-- Work item --
Set down, please, exactly the lines below that run from the line with "Where should I click to: Open the" to the line with "Given: Click the Sender's", both lines included.

Information supplied Block Start

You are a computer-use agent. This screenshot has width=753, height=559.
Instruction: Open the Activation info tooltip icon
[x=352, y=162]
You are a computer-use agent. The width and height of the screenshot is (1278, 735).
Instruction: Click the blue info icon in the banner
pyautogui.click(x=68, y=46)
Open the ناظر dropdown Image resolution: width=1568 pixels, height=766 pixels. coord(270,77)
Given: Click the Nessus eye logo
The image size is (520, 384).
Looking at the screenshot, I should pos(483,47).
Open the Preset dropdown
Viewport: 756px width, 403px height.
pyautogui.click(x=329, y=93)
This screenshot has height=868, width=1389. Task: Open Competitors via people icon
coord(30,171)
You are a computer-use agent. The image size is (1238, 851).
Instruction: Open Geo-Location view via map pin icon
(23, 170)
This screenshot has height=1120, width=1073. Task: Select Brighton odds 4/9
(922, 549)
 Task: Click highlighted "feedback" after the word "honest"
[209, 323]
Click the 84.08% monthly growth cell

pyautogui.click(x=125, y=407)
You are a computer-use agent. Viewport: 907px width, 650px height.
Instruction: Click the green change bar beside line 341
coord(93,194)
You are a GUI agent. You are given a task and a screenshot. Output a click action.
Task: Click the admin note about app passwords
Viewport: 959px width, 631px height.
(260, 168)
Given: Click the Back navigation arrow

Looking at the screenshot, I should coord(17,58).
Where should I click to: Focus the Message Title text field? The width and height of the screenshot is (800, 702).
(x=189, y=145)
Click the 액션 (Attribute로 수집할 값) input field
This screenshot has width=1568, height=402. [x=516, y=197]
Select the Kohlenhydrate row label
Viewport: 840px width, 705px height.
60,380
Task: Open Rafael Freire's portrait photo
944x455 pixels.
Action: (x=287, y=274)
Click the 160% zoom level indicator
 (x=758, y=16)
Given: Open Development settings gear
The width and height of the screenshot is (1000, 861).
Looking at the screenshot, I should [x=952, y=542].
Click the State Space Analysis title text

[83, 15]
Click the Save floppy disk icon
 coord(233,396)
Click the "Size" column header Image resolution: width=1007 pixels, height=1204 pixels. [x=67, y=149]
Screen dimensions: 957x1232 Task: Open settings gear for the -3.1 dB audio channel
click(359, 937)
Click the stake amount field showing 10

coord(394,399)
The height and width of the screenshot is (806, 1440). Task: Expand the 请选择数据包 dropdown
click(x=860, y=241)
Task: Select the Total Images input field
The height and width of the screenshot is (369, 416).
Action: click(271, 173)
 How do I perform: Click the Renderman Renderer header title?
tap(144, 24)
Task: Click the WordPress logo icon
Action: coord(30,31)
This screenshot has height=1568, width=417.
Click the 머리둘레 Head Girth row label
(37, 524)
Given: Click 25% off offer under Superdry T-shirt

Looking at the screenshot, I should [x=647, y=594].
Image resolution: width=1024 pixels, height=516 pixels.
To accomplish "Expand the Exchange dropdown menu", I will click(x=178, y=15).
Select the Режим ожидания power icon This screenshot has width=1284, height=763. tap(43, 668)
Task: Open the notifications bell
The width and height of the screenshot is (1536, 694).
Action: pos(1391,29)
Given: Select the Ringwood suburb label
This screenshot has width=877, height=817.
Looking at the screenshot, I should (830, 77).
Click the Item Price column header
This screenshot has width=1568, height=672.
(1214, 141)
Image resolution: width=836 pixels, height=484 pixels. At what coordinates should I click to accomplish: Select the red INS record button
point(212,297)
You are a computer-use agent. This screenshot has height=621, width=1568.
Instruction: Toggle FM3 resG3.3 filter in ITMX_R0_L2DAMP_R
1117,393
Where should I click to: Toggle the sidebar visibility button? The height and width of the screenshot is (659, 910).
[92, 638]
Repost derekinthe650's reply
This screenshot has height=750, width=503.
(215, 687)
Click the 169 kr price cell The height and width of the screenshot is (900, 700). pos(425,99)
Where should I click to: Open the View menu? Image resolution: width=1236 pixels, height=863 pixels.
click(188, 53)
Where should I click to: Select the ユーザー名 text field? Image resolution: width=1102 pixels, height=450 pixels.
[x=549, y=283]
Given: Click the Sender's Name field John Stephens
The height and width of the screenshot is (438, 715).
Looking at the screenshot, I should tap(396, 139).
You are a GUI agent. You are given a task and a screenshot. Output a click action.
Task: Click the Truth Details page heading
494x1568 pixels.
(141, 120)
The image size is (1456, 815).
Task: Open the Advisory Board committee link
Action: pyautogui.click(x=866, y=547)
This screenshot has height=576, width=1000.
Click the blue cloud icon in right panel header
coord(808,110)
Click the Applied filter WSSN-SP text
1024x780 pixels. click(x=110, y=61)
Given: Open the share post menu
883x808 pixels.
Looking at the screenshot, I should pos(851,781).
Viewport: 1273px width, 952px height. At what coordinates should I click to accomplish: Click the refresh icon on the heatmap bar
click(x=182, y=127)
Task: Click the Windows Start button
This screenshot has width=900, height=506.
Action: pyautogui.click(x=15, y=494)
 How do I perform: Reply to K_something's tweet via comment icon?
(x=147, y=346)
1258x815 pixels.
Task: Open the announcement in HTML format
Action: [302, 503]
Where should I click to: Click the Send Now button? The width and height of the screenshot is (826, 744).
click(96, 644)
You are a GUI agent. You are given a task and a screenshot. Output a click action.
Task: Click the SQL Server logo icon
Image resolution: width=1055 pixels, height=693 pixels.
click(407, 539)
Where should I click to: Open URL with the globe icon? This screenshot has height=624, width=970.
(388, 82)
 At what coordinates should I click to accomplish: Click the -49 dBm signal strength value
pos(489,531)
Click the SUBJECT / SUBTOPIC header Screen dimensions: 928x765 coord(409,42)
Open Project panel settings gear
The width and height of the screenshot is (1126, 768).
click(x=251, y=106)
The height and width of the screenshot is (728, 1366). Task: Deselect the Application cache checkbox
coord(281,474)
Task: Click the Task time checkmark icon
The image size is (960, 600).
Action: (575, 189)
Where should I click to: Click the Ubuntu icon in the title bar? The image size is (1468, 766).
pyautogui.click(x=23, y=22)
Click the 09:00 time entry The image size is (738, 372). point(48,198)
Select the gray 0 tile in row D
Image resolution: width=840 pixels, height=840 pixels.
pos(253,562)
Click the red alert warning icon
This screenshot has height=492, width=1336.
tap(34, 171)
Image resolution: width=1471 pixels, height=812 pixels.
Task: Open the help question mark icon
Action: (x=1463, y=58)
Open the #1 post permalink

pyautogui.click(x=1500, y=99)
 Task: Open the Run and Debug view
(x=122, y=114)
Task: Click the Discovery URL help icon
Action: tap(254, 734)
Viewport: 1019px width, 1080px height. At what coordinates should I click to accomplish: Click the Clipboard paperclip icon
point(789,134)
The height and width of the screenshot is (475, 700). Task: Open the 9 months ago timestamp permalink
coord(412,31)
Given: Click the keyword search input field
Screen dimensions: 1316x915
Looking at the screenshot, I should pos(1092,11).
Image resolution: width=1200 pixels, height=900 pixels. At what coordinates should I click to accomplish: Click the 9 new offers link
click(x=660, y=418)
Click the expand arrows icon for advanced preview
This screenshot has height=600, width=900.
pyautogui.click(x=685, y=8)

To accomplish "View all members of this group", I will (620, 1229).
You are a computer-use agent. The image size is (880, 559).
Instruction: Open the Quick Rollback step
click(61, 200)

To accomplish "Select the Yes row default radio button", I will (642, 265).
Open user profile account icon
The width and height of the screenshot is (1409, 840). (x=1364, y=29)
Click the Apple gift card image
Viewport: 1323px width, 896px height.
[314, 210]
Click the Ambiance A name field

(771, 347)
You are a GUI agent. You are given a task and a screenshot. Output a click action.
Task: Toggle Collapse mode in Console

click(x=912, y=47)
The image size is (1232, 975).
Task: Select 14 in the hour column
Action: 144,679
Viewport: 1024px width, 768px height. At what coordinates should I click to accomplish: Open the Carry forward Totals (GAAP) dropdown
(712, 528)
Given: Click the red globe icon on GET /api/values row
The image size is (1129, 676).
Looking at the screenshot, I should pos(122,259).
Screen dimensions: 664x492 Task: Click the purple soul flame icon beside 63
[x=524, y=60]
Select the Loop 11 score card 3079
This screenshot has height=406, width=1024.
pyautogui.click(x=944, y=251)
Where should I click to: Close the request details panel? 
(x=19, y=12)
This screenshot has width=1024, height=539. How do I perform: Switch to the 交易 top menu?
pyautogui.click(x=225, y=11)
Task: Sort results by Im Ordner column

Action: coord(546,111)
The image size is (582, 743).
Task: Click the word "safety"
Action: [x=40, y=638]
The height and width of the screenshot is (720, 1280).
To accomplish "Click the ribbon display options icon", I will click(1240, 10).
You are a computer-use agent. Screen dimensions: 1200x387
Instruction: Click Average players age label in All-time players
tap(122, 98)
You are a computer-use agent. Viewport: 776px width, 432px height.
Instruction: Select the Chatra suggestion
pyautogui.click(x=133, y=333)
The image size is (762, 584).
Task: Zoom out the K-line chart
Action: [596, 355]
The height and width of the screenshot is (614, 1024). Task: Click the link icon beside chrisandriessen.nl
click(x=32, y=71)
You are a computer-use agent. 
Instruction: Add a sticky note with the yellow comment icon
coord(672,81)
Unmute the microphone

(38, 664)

Information supplied Block End

-- Problem solution --
Where should I click to: Open the View menu? Image resolution: width=1236 pixels, height=863 pixels.
click(188, 53)
Where should I click to: Select the ユーザー名 text field? Image resolution: width=1102 pixels, height=450 pixels.
[x=549, y=283]
Given: Click the Sender's Name field John Stephens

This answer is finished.